18. The ensemble of claim 17, wherein said spectroscopy is Raman spectroscopy.

19. The ensemble of claim 17, wherein each particle further comprises an encapsulant at least partially surrounding said outer regions and said analyte.

20. The ensemble of claim 17, wherein said analyte has a thickness of between 0.5 and 2 nm.

21. The ensemble of claim 17, wherein each particle further comprises a capture molecule attached to an outer surface of said particle.

22. The ensemble of claim 21, wherein different particles comprise different capture molecules.

23. The ensemble of claim 17, wherein said particles are rod-shaped particles.

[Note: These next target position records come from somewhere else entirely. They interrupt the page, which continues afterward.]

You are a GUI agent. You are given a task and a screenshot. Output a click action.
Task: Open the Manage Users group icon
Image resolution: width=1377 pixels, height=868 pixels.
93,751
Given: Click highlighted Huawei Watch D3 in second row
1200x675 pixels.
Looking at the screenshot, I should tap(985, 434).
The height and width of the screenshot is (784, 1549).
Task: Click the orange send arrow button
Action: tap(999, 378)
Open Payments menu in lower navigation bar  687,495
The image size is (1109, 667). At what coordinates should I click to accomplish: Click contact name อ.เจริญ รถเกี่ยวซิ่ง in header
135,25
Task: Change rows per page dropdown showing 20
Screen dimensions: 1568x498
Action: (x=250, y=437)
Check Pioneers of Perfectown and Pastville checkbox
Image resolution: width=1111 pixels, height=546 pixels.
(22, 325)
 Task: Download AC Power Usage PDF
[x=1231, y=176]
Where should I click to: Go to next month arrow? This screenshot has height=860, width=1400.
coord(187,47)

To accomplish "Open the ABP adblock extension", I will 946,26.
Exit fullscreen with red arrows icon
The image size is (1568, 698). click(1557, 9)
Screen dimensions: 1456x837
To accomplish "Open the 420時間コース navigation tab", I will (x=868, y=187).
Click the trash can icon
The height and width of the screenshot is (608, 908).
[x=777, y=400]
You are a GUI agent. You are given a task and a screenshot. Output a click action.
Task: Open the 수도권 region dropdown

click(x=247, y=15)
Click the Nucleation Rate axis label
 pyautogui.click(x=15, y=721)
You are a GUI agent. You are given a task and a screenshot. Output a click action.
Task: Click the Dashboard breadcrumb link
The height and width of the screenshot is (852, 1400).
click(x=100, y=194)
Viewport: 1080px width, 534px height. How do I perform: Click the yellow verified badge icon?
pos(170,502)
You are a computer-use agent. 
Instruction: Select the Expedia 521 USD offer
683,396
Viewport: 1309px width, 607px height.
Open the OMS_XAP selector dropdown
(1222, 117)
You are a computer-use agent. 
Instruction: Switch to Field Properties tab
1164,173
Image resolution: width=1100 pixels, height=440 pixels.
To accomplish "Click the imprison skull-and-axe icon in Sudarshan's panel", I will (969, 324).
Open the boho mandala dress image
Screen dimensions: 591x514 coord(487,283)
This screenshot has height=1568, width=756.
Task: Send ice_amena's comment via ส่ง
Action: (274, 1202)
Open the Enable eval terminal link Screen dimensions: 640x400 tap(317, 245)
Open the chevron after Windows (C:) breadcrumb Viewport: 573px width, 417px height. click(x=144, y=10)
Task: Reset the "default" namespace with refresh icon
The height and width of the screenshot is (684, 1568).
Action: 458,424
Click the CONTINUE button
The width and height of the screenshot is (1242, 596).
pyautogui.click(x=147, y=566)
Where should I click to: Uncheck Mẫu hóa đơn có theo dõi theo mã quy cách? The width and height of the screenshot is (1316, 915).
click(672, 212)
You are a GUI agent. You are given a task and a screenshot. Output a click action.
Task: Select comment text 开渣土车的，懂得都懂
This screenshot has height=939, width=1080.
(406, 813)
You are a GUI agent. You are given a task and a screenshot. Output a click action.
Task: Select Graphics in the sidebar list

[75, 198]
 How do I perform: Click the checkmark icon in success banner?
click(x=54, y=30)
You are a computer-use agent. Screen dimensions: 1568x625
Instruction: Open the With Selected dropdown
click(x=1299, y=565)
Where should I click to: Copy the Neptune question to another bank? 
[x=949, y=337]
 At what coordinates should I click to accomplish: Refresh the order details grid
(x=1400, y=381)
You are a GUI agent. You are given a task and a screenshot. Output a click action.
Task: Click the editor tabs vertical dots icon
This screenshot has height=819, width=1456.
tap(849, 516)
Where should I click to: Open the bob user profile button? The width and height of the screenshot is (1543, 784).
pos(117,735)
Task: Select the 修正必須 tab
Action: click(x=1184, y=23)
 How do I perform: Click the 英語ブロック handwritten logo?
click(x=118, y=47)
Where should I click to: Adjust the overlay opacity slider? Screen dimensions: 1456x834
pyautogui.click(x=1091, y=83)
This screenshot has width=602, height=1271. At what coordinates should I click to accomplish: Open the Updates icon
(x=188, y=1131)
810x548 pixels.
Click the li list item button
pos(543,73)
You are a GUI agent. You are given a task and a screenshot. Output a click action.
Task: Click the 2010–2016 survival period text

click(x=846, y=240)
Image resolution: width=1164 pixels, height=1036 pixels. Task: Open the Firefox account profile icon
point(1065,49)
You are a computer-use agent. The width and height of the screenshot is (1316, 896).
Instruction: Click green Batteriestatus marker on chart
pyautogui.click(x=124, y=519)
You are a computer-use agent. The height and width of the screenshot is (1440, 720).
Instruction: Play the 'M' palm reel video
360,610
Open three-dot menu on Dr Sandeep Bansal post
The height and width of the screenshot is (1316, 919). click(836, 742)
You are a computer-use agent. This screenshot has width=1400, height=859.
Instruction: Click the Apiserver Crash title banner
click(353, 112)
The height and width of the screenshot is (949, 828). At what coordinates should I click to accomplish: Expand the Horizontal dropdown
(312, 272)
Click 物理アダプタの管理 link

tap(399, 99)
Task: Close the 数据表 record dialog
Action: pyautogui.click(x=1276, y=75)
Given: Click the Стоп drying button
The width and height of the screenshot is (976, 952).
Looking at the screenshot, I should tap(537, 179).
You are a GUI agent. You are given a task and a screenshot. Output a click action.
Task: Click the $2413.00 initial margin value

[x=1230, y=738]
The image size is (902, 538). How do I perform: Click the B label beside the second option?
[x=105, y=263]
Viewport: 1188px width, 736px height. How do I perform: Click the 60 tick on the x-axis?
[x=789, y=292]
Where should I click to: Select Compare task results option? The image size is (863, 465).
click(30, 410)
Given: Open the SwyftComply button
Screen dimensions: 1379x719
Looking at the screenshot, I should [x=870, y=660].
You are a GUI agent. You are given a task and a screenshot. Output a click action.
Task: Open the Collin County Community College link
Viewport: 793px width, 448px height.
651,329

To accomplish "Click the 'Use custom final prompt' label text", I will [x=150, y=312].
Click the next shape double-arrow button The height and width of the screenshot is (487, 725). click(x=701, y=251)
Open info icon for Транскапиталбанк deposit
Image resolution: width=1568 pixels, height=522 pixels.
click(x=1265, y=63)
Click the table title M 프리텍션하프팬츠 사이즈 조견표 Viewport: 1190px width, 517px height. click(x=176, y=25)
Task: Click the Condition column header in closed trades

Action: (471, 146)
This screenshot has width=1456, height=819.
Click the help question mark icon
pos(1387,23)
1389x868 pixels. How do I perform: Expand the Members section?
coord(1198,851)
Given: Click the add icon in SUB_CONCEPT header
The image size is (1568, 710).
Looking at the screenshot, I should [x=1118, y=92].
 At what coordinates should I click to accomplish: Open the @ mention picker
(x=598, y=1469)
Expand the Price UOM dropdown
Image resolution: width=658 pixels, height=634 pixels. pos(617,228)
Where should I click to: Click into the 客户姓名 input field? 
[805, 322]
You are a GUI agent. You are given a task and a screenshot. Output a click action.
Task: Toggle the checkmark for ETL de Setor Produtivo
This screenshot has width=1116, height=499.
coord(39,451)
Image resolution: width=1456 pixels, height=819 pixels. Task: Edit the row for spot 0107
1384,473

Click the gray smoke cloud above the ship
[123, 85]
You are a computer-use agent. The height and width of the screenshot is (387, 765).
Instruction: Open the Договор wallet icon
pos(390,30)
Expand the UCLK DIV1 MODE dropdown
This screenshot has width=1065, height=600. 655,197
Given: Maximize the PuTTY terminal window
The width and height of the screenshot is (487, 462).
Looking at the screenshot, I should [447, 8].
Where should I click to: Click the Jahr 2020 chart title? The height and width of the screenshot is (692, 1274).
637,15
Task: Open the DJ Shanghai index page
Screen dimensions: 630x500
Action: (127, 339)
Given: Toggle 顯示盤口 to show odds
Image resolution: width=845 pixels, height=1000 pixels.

24. A method for optically tagging an object, comprising associating with said object at least one particle comprising: at least two surface-enhanced spectroscopy-active outer regions; and a spectroscopy-active analyte positioned between said outer regions.

25. The method of claim 24, wherein said object is a biomolecule.

26. The method of claim 24, further comprising obtaining a spectrum of said particle.

27. A method for conducting an assay, comprising: a) attaching to a first ligand a first particle comprising at least two surface-enhanced spectroscopy-active first outer regions and a spectroscopy-active first analyte positioned between said first outer regions, thereby creating a first coated particle; b) contacting said first coated particle with a solution containing an analyte capable of associating with said first ligand; and c) acquiring a spectrum of said first coated particle.

28. The method of clam 21, further comprising: contacting at least a second coated particle with said solution, said second coated particle comprising a second ligand attached to a second particle comprising at least two surface-enhanced spectroscopy-active second outer regions and a spectroscopy-active second analyte positioned between said second outer regions, said second analyte having a different spectrum from said first analyte and said second ligand being capable of associating with a different analyte from said first ligand; and acquiring a spectrum of said second coated particle.